In the decade since the digital divide gained popularity, people of African descent have increasingly adopted the Internet. In African countries, Internet penetration rates increased ten-fold over the course of four years, going from 4 countries (in 1993) to 44 countries with Internet access (in 1997). By 2000 the Internet was accessible to all 54 countries and far exceeded the penetration rate of the telephone in Africa (Sonaike, 2004). Additionally, among African Americans, the percentage of households with broadband connections in the United States (US) has increased 186% from 2005 (14%) to 2007 (40%; Horrigan, 2007). As gaps in access and use narrow, early formulations of the digital divide that framed people of African descent as deficient are challenged. This chapter is an addition to the body of literature that currently challenges this notion.

This chapter supports the objectives of this book through its exploration of the digital divide and its relationship with the Internet use of diasporic people. In this chapter, we explore this phenomenon at the individual and group level using textual analysis of discussion forum posts. We use identity theory to examine how identity is (re)constructed online in a community of indigenous and diasporic Africans. Our analysis addresses two research questions:

  • 1.

    What labels are used (e.g. African American, Black, Negro) as community members negotiate their identity?

  • 2.

    What social meanings are ascribed to those labels?

In the following section, we provide background information on diasporas and the digital divide. We then discuss the Internet and identity theory as a means of understanding the issues related to identity performance online. Next the research methodology and results of our textual analysis are presented. The chapter will then conclude with a brief discussion of future trends and a brief summary of the chapter’s contents and purpose.

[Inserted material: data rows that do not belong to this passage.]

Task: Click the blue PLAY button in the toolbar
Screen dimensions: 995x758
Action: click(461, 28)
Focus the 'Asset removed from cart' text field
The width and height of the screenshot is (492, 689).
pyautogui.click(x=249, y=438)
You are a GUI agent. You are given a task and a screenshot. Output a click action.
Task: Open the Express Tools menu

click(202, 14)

In a seminal book on identity and the Internet, Turkle (1995) suggests that identity on the Internet is more fluid and fragmented than real space because people can assume multiple identities. However, research on Chinese (Sun, 2002) and Indian (Mitra, 2001) diasporas reports that these communities use the Internet as a “cultural location” to enact identity positions online that are grounded in real life. These online diasporic people share memories of historical events of their respective nations, and reconcile their sense of displacement, multiplicity and fragmentation in real life.

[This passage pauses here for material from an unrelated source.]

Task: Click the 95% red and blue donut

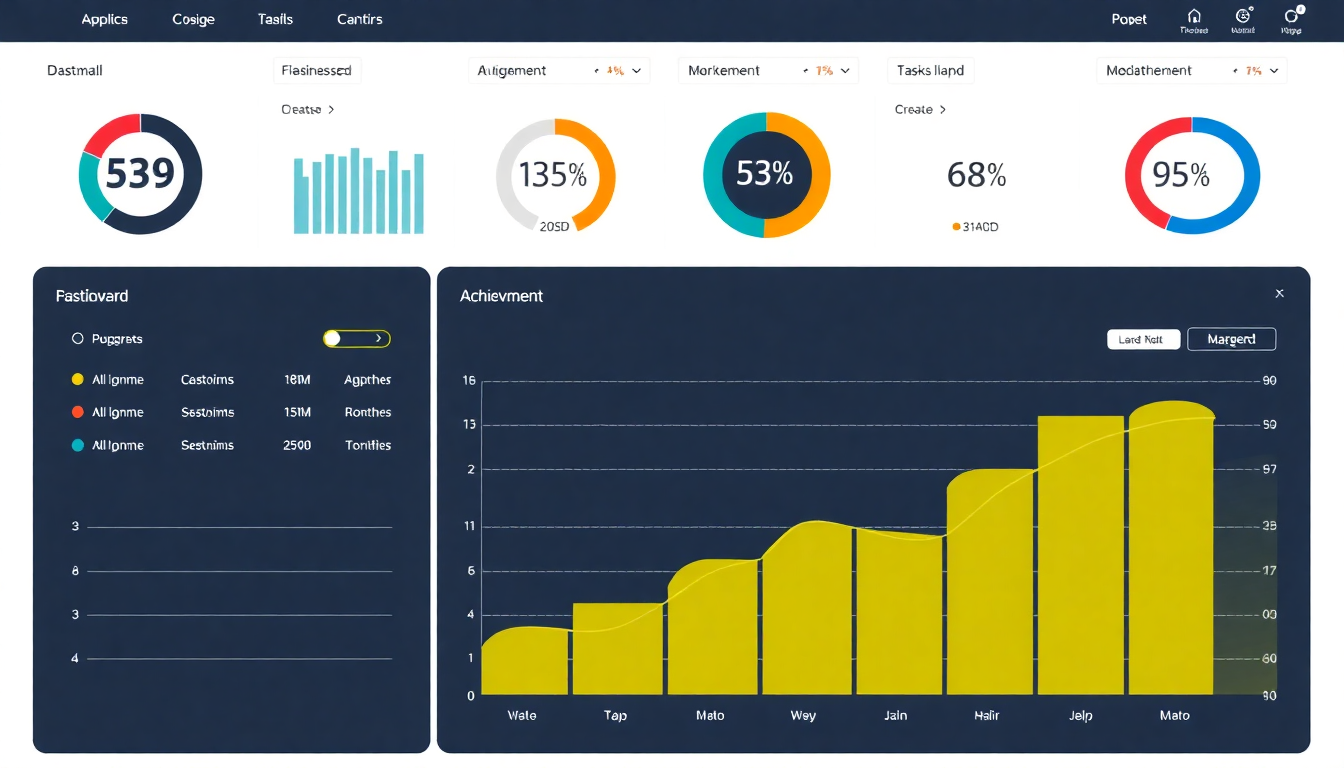Action: click(1192, 175)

Diaspora refers to categories of people such as expatriates, political refugees, alien residents, immigrants, and ethnic minorities who are dispersed from their homelands but maintain myths or memories about their country of origin (Safran, 1991). For Clifford (1994) diaspora cultures mediate, in a lived tension, the experiences of separation and entanglement, of living here and remembering or desiring another place. While scholars such as Clifford (1994) and Safran (1991) express a sense of loss and separation from home identity, diasporas have also come to represent a postmodern experience in which home and identity have become fluid concepts. The postmodern notion of ‘belonging nowhere’ or ‘belonging everywhere’ suggests freedom and new possibilities of identity formation and notions of belonging.